Hypoxia-induced exosomal circNRIP1 activates cancer-associated fibroblasts to promote esophageal squamous cell carcinoma migration and invasion.

Esophageal squamous cell carcinoma (ESCC) is characterized by a complex tumor microenvironment (TME). Cancer-associated fibroblasts (CAFs) play a crucial role in the TME that facilitate tumor progression via interactions with cancer cells. However, the mechanisms underlying the activation of CAFs in TME remain largely unknown. Here, we characterized the exosomes derived from normoxic and hypoxic ESCC cells using electron microscopy and western blot.
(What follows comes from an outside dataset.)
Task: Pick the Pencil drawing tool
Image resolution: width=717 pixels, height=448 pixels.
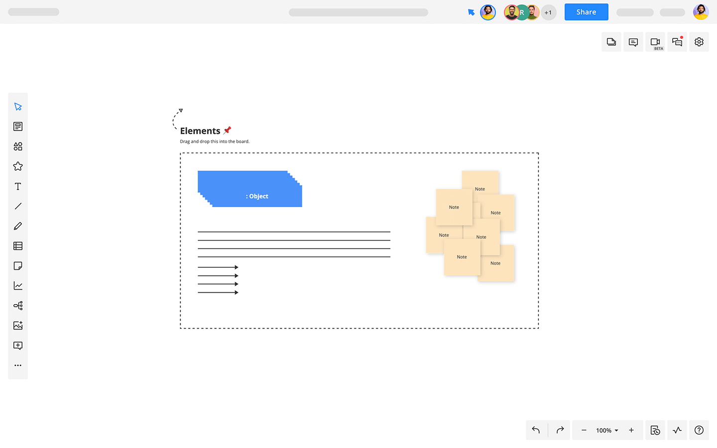Action: click(18, 226)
The impact of exosomes on CAF activation and the motility of ESCC cells was examined in vitro. The molecular complex involving circNRIP1 was explored using RNA pull-down. We demonstrated that exosomes derived from ESCC cells, including KYSE-150 and TE-10 cells, exhibited a significantly increase in secretion under hypoxic conditions. These hypoxic exosomes were internalized by fibroblasts and further promoted the transformation of normal fibroblasts into CAFs, as evidenced by enhanced migration and secretion of pro-inflammatory cytokines. circNRIP1 was enriched in hypoxic exosomes, and its absence abolished the effect of hypoxic exosomes to activate CAFs. Furthermore, the CAFs activated by exosomal circNRIP1 further promoted the migration and invasion of ESCC cells. Mechanistically, circNRIP1 bound to the N1-methyladenosine (m1A) methyltransferase TRMT6 and activated CAFs in a TRMT6-dependent manner. This study revealed the role of hypoxia-induced exosomal circNRIP1 in the activation of CAFs, which contributes to ESCC development. These findings shed light on the mechanisms of the CAF activation in ESCC, positioning hypoxia-induced exosomal circNRIP1 as a potential molecular target for ESCC.